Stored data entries

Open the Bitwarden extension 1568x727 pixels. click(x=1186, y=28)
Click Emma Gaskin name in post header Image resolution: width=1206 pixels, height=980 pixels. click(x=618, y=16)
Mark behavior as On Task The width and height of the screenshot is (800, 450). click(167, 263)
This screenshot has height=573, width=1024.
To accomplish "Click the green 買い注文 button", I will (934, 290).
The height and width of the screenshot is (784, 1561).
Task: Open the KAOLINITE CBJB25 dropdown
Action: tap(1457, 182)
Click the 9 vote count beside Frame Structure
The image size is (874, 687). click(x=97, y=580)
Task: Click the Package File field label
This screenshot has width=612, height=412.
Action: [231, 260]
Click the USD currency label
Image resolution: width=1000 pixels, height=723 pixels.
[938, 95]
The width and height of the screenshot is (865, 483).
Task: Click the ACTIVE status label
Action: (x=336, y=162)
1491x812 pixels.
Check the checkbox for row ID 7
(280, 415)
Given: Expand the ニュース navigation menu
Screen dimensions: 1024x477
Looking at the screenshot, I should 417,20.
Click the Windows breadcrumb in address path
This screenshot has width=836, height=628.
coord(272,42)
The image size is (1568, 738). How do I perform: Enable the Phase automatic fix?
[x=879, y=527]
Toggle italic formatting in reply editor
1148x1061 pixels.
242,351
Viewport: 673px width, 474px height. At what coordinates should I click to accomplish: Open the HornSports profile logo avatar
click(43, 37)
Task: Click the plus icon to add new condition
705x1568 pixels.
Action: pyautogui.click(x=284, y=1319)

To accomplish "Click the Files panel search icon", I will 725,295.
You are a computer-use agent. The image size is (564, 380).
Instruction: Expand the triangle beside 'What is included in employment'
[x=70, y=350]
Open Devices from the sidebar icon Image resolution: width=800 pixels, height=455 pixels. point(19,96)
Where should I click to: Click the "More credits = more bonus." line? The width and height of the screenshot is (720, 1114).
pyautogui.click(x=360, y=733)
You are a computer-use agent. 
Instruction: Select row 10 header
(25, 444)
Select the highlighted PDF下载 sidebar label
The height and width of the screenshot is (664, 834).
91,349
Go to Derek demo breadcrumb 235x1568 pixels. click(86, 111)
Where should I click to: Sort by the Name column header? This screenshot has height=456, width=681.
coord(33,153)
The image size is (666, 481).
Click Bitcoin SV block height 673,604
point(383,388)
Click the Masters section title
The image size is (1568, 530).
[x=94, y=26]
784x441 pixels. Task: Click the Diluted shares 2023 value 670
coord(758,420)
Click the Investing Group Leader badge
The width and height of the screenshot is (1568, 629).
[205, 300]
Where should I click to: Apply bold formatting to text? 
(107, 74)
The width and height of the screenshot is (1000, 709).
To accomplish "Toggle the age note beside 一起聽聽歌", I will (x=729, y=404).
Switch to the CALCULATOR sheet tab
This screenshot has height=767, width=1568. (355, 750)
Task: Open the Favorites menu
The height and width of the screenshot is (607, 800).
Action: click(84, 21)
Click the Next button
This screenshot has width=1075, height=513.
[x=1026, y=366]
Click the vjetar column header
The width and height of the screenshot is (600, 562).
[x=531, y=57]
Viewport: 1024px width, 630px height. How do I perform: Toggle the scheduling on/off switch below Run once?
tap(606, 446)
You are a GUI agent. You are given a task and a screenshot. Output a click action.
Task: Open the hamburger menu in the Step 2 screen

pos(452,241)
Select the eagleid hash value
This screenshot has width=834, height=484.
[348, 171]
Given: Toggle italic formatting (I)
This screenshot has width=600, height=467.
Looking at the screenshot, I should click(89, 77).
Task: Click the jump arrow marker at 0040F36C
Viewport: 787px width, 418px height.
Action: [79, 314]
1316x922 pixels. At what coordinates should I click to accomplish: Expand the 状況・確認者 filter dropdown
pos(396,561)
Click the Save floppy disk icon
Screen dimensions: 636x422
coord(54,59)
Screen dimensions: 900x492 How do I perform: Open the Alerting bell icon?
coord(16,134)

PROBLEM STATEMENT:
When a line of the records includes "agent", that line belongs in the answer.

TASK SOLUTION:
You are a computer-use agent. The image size is (564, 380).
You are a computer-use agent. 
You are a GUI agent. You are given a task and a screenshot. Output a click action.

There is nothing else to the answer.